19 April 2001
By Jill Treanor
Winston Churchill was prime minister when Sir Brian Pitman started a lifetime's service with the same bank. Winston Churchill was prime minister, presiding over a nation in mourning for King George VI, Cary Grant was filling cinemas with his performance in High Noon, while Gene Kelly was Singing in the Rain.
The year was 1952 and the rationing of food introduced during the second world war was still in place as a young Gloucestershire lad, fresh from his local grammar school, started his first job. A keen trombonist and avid sportsman, the youthful Brian Pitman was joining Lloyds, the bank to which he devoted 49 years of uninterrupted service before retiring yesterday after 14 years as chief executive and four years as chairman.
Times have changed. 'When I joined the bank, everything was handwritten, the ledgers, everything. Now it's done at the press of the button,' he said yesterday as he presided over his last annual general meeting.
Refusing to admit to any sense of nostalgia, Sir Brian - knighted in 1994 -said yesterday: ' I'm feeling great. I'm looking forward not back. I've had a great time. It's been a ball.'
To a certain extent it is hard to disagree with the 69 year old, whose accent still holds traces of his Gloucestershire roots. Something of the godfather of the banking industry , Sir Brian has steered Lloyds through an historic journey, enjoying enormous successes interspersed with embarrassing failures.
Among the successes was getting out of investment banking before it became unfashionable and earning a reputation as a deal doer. It was Sir Brian who snapped up Cheltenham & Gloucester, the building society with its roots in his home region, before it was fashionable for building societies to give up their mutuality. He sealed the takeover of Trustee Saving Bank to create the current bank - Lloyds TSB.
More recently, as chairman, he presided over the takeover of another mutual -Scottish Widows - although to a rather less rapturous applause than previously. Among the failures were the deals he missed, notably the takeover of Standard Chartered in 1986 and Midland in 1992. This was a legacy that had almost been forgotten by a newer generation in the City before being reawakened by the bank's current plight - the attempted takeover of Abbey National, currently in limbo because of a competition investigation.
Even Sir Brian cannot escape the schadenfreude of some who have taken to pinning the blame for the bank's current predicament on his fight to cut costs during the 1990s - which earned the bank an almost iconoclastic status in the City -instead of investing for growth.
This is why some City sources believe Lloyds TSB was left searching for another takeover target - in this case Abbey.
With its ambitions to take over Abbey outside the bank's control, and a promised European tie-up still eluding the bank, Sir Brian repeats his mantra that mergers across the financial services industry are only a matter of time.
"Some business being put on [by our rivals] is not earning the cost of capital," he said. His one prediction for the future of banking is that customers will soon have to start paying for what they get.
People often ask why people don't move their bank accounts. It's because bank accounts are free. You can't get a price lower than free. This means that in the future there'll be steady elimination of cross subsidisation where you get so much free' he said.
Technology is the biggest single thing that has changed his half century at work.' It revolutionised the way we can do business. "It will go on being important. The challenge will be how to provide a personal service in a digital age - how do we get that individual services. Those who can do it, whether selling airline services or banking, will win," he said.

* SOURCE MATERIAL
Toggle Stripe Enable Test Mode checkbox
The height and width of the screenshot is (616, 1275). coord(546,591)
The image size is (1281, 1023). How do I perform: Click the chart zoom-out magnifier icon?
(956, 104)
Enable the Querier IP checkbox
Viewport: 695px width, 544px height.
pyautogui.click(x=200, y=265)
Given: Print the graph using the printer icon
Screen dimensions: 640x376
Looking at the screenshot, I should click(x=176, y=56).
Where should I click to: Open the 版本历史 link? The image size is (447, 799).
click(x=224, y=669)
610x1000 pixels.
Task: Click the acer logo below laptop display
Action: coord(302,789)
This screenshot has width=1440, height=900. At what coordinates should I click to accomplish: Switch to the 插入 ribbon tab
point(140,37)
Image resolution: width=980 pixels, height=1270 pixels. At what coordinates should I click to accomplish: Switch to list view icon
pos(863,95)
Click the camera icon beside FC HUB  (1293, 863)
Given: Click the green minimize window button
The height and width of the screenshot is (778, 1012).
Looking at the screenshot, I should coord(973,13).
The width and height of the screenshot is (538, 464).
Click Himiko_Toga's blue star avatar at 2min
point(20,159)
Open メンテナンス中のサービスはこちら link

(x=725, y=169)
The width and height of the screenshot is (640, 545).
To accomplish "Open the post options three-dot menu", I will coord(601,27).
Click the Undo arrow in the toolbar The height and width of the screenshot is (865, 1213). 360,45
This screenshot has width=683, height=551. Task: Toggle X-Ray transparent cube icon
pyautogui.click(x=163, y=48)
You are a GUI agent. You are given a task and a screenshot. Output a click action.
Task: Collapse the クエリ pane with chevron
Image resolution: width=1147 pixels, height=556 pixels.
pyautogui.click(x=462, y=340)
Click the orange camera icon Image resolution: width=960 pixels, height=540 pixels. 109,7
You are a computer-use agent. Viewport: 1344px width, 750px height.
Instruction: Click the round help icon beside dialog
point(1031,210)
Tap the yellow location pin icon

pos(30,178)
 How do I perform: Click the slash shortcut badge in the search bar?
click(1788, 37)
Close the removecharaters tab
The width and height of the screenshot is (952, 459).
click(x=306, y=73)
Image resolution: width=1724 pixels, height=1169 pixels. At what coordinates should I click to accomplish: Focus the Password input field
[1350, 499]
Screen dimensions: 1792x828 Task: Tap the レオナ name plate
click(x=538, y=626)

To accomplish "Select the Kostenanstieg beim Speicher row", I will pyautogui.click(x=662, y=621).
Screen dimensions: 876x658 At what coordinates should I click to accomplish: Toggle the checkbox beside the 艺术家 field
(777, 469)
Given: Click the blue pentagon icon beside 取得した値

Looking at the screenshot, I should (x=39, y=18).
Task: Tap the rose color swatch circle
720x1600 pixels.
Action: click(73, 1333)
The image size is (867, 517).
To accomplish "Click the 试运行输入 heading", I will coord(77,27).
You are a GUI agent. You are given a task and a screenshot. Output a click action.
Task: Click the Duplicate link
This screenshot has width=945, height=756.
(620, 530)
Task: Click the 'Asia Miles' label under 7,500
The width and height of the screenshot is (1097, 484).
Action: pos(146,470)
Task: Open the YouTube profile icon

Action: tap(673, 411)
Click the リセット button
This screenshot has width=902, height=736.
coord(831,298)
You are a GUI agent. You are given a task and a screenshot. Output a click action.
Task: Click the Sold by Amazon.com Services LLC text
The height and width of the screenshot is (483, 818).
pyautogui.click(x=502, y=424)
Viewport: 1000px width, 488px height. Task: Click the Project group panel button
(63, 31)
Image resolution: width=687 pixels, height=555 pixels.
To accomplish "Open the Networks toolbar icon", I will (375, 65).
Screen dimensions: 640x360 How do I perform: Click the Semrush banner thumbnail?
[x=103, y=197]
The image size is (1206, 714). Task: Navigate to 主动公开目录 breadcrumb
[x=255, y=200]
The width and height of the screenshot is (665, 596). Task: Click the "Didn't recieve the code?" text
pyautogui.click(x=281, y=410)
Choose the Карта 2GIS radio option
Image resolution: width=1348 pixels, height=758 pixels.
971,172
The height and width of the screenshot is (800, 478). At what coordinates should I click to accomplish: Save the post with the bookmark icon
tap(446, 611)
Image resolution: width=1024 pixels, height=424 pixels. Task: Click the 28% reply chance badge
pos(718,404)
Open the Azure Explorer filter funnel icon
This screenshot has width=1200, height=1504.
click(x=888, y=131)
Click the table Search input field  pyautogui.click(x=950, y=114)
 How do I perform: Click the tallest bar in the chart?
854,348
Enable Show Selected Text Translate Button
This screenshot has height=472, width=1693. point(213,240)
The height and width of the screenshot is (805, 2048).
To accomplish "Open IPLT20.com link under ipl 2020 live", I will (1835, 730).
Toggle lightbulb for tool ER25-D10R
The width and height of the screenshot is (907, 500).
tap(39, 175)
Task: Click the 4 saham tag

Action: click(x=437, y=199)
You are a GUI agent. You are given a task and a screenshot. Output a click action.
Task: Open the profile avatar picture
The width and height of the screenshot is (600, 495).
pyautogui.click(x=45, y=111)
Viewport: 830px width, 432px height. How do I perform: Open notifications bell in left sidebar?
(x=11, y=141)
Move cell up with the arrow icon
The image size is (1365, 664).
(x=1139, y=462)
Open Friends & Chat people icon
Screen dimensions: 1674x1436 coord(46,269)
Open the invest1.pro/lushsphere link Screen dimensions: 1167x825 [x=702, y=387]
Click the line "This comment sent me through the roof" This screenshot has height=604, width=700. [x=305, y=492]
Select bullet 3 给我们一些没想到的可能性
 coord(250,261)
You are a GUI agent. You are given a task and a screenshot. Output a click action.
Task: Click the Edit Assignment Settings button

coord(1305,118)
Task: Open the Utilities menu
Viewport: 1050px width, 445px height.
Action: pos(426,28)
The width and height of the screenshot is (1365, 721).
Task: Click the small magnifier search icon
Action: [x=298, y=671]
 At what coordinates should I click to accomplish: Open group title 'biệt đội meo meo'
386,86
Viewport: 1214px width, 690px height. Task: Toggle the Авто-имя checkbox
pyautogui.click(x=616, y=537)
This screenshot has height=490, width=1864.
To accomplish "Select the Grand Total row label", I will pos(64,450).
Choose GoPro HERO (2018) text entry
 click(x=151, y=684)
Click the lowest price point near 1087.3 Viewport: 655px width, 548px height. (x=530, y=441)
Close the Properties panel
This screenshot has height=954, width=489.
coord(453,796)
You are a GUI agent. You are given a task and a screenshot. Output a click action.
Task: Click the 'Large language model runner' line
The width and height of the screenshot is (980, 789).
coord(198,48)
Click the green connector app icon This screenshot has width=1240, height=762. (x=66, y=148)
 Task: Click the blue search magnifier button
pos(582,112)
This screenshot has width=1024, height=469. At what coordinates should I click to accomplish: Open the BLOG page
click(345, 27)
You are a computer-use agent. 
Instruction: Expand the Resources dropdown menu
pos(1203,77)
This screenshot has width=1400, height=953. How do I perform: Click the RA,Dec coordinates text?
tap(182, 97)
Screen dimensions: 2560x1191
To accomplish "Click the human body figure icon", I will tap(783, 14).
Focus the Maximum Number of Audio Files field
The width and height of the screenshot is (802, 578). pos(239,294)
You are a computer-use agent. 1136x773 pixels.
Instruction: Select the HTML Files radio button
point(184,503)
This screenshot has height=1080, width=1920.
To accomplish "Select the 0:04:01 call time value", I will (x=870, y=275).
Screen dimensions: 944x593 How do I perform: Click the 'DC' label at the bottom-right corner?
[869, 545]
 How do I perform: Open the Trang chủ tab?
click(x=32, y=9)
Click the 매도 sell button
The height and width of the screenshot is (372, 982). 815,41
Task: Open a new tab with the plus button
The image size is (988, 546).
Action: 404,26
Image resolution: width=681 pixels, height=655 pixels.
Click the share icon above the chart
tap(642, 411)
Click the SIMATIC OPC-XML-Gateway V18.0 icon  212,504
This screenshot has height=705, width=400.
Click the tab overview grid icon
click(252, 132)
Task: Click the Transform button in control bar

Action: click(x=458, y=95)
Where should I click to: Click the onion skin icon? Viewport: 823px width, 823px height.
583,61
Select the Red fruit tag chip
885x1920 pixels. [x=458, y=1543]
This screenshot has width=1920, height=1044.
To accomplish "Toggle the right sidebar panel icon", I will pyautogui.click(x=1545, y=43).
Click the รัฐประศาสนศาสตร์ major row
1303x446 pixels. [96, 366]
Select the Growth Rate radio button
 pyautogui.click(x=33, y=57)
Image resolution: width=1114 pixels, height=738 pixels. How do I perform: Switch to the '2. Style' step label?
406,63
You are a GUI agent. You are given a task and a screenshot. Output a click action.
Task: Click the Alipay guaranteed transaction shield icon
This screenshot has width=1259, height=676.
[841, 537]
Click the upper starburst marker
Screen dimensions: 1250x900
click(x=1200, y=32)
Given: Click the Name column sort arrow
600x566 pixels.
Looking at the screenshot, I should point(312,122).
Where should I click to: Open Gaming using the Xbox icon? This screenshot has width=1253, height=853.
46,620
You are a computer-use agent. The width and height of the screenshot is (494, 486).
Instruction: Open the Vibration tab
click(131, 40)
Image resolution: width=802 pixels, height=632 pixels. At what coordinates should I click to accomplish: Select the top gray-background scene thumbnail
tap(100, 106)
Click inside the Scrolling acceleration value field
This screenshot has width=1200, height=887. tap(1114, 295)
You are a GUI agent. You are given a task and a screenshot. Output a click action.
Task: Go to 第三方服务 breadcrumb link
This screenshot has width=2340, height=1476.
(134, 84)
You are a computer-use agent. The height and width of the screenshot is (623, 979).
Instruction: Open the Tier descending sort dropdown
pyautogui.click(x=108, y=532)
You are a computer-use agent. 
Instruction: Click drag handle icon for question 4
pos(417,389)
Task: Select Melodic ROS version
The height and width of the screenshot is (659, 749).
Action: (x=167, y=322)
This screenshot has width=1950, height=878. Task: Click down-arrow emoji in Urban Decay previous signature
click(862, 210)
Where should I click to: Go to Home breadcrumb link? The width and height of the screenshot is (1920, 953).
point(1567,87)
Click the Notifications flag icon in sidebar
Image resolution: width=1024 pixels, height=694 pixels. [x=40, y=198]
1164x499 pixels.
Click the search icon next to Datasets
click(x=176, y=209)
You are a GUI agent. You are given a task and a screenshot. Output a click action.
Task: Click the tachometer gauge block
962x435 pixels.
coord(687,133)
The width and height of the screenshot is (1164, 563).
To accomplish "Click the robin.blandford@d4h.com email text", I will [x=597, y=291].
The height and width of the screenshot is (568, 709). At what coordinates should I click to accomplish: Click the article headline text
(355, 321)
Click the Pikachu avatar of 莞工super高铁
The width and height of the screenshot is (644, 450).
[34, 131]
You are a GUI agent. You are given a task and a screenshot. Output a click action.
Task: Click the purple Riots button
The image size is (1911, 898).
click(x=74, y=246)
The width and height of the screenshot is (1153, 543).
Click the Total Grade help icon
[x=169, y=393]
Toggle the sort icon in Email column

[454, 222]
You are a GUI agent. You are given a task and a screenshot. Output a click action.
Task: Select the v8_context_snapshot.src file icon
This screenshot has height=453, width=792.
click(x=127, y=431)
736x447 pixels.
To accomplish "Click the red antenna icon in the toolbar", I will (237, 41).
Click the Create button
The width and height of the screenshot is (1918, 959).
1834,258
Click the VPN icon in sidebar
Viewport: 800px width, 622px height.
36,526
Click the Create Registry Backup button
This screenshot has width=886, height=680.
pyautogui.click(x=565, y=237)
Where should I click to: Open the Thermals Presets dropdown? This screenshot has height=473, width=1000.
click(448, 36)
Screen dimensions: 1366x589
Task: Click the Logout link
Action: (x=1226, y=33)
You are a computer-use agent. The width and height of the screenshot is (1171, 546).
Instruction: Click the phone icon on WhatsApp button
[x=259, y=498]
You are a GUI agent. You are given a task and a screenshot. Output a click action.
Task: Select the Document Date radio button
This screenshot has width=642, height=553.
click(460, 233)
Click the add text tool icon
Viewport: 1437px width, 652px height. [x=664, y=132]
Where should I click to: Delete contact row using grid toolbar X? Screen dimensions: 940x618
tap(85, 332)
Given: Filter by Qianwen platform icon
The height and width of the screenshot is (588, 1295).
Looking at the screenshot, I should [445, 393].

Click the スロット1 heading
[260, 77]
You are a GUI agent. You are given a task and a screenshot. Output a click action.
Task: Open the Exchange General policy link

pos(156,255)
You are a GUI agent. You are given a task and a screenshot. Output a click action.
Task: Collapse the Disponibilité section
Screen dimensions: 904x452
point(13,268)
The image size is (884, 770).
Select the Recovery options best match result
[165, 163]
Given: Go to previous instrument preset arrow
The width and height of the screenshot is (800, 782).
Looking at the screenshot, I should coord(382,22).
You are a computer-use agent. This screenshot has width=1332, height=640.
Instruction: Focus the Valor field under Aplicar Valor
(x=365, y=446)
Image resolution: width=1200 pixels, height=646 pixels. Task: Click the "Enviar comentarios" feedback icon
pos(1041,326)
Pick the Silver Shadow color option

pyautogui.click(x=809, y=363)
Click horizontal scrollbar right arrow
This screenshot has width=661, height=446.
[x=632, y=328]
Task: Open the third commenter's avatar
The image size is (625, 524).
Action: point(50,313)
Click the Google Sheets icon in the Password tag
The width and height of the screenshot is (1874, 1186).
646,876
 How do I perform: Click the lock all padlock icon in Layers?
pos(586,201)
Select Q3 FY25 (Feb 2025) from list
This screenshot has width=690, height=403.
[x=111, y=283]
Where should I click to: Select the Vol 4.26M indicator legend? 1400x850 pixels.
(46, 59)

* TASK BRIEF
Reproduce word for word everything from "Even Sir Brian" down to "investing for growth." in the article on Sir Brian Pitman's retirement from Lloyds.

* ANSWER BELOW
Even Sir Brian cannot escape the schadenfreude of some who have taken to pinning the blame for the bank's current predicament on his fight to cut costs during the 1990s - which earned the bank an almost iconoclastic status in the City -instead of investing for growth.